Common OO principles - and tradeoffs. 6

Decoupling and SOA.. 7

Decomposition and microservices. 8

Conclusions. 8



The general principles of software system design inform OO thinking, but stand independent of it.

The system of interest here is a software system.

It is a discrete event-driven system.

It responds to input events (messages) by performing operations.

It is deterministic; it commonly determines what to do by comparing input data against persistent state data (memory).

The memory takes the form of a data structure that relates data types of interest to users of the system.


A system of this kind can be described from various viewpoints, as shown in this table.



Behavioral view

Structural view

External view

Operation contracts

System interface

Internal view




The previous paper introduced some general design tradeoffs that are relevant to agile software development

It is presumed that readers of this paper have read the previous one, including the notes on

·         Decomposition and decoupling

·         The simplicity v flexibility trade off

·         Where to specify and code business rules?

This paper adds notes on basic “object-oriented” principles, and their limitations.

The emergence of OO programming languages

COBOL was designed for business applications that process large data structures.

It was supposed to be readable (if verbose) and maintainable.

People wrote un-maintainable code – due to the lack of disciplined modular design.


OO programming languages came to prominence at the end of the 1980s.

OOPLs were designed for applications that process small data structures.

They were supposed to be elegant (non-verbose) and efficient - and maintainable.

People still wrote un-maintainable code – partly due to the difficulty of processing large data structures.


The first books and papers on OO software design (e.g. by Grady Booch, and by Shlaer and Mellor) included case studies.

In some case studies, the OO program’s objects represented the stateful objects (sensors and motors) of a real-time process control system.

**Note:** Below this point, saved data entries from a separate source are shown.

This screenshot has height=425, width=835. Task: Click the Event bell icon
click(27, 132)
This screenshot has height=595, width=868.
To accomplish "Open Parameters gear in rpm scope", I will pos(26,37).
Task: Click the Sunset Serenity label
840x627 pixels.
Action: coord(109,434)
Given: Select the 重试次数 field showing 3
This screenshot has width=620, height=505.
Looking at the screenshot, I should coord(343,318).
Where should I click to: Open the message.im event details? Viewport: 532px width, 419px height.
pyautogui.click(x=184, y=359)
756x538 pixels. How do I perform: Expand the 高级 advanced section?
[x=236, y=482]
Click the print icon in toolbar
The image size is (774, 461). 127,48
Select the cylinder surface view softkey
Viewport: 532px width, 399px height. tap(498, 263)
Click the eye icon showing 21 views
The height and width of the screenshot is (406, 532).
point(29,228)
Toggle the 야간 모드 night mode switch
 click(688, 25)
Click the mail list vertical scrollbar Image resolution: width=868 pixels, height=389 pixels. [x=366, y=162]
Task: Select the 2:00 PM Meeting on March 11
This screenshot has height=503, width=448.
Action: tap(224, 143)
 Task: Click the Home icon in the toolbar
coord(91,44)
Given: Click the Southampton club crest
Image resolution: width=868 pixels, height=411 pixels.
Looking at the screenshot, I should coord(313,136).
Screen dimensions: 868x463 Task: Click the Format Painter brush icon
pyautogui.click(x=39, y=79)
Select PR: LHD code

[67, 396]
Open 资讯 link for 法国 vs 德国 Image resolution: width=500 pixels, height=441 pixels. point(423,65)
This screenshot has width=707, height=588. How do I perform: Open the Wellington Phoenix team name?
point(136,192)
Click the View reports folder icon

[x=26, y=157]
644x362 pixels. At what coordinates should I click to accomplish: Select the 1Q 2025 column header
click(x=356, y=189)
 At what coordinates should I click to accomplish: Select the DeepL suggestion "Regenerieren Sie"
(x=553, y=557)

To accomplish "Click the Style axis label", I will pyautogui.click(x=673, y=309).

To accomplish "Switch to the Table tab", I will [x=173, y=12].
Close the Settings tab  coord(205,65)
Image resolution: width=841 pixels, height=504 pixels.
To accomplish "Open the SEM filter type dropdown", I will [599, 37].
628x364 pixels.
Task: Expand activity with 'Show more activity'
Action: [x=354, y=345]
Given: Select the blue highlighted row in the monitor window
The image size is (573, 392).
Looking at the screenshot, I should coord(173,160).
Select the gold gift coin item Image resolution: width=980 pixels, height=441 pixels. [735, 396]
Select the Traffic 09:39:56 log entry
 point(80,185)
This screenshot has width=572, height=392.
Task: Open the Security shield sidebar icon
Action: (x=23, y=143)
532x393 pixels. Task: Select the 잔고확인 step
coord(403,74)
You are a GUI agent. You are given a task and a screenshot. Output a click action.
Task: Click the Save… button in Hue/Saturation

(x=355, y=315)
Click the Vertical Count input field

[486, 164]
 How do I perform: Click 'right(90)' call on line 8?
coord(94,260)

When a sensor object detected an event, it cooperated with other domain objects to process that event.

In other illustrations, the OO program’s objects represented the stateful objects (boxes, buttons, sliders) in a graphical user interface.

In these case studies, only a few small stateful objects were needed to maintain the few state variables the system needed to operate.


Around 1990, OOPLs started to gain traction for coding the server-side subsystems of business applications.

A business database schema might contain hundreds of data types (and in operation, millions of data instances).

The CIO of a company where I worked as a consultant at declared “we shall be fully object-oriented by the year 2000”.

Naive talk of this kind led some to rewrite perfectly good database applications in C++ or Java, for no obvious benefit.


Aside: C++ is said to be one of the most complex computer languages.

See a famous spoof Stroustrup interview here:

However, the interest is here not OOPLs, it is the “OO thinking” that came with them.

Early OO thinking – and challenges to it

Software systems are usually decomposed or modularised into subsystems (aka modules, components or classes).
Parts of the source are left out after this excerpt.